-- What the task requires --
When you reach the line in the data below that contains "The image size is (1401, 840).", please start repeating lines exactly, and stop after the line that contains "The image size is (1252, 910).", repeating nothing else.
━━━━━ Dataset entries
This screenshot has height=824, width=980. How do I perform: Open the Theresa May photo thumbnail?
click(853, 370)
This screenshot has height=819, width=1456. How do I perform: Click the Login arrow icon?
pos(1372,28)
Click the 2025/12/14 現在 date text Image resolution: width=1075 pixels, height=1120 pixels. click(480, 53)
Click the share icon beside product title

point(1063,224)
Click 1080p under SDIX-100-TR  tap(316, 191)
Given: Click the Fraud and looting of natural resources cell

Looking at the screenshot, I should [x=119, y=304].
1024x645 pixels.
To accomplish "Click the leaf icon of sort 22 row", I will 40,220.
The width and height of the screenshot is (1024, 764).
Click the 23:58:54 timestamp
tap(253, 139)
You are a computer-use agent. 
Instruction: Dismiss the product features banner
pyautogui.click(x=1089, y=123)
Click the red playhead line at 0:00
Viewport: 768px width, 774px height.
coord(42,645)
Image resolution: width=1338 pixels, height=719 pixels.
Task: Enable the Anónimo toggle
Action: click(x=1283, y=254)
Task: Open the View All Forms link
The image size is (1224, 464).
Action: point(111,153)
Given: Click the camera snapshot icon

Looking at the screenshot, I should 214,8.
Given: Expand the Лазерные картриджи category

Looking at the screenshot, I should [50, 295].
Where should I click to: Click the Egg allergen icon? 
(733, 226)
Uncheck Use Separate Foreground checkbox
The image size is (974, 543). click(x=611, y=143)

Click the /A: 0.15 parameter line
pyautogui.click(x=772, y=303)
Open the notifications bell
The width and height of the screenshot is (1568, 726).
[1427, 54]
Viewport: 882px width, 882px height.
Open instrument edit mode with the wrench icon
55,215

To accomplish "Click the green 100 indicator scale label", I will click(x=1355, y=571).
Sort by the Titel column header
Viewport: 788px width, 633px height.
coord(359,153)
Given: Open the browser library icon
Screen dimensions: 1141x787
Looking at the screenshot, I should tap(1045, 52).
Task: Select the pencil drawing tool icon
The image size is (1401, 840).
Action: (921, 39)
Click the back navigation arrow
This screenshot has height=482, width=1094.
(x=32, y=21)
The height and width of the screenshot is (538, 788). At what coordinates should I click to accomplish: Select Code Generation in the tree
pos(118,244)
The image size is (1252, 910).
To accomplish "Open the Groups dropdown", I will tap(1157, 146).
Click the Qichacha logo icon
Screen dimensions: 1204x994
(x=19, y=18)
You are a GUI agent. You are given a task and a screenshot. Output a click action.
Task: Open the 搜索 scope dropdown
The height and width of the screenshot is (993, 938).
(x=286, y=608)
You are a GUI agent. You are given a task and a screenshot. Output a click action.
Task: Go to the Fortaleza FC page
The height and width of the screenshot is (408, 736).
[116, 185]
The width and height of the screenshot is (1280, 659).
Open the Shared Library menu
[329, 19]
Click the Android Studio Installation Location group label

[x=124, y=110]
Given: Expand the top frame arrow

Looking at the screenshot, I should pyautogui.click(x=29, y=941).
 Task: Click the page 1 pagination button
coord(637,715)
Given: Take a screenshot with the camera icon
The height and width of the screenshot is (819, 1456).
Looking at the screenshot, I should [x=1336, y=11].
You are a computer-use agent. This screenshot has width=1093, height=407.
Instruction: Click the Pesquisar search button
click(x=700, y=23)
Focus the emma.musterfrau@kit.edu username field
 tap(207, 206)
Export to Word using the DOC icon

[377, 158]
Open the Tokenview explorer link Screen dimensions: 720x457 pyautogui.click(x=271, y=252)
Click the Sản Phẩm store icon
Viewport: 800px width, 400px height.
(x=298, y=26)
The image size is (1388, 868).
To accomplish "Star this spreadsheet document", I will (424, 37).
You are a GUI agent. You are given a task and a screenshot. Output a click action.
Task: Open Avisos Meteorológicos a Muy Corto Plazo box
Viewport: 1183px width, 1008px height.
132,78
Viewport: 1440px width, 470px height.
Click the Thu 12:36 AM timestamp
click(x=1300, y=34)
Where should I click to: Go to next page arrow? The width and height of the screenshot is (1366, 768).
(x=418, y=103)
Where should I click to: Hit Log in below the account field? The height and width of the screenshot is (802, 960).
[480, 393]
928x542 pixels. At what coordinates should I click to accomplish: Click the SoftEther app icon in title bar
━━━━━━━━━━
-- Output for this exercise --
The image size is (1401, 840).
Action: (921, 39)
Click the back navigation arrow
This screenshot has height=482, width=1094.
(x=32, y=21)
The height and width of the screenshot is (538, 788). At what coordinates should I click to accomplish: Select Code Generation in the tree
pos(118,244)
The image size is (1252, 910).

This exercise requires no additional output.